Fight Club without the anti-consumerist message.
Well, they are kids.
Did you find this phenomenon shocking in any way?
Shocked would be too strong a word. I was fascinated by it. I wanted to do something with Mixed Martial Arts and this was a way to do it where kids weren't consuming the product, they're creating the product.
Is there a difference between Ultimate Fighting and MMA?
No. MMA is employed in Ultimate Fighting. Ultimate Fighting is sort of a loose term as well. UFC has co-opted that term but I think it just means "all in". No rules; anything goes.
Besides Fight Club, the other movie that comes to mind when watching Never Back Down is The Karate Kid. Did you ever have that meeting when you said, "This is Fight Club meets the Karate Kid"?
I didn't sell the movie as a pitch. I wrote the script and then sold it, so thankfully I didn't have to go in and say "It's Karate Kid meets the UFC". I actually hadn't seen The Karate Kid, I read the synopsis and got the idea of it. When writing the film and all the changes the script went through up to production, it was more, "How can we make this not like Karate Kid? How do we avoid that?"
You saw nothing metaphysical about this story?
No. I don't think so. I don't think who are involved in MMA necessarily bring any metaphysical component to the dance. I think it's more about physical excellence and discipline.

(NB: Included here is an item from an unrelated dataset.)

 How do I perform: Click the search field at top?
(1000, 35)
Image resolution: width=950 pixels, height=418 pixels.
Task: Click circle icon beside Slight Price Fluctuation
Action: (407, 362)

This is horrendous on levels both obvious (the "ultimate fighting" vs. MMA breakdown) and subtle ("Well, they are kids") that one has no idea where to begin. When Dana White references people coming out of the woodworks to see if they can rub two nickels together to make money off of this sport, one has to think the folks involved with this movie rank somewhere near the top of the list.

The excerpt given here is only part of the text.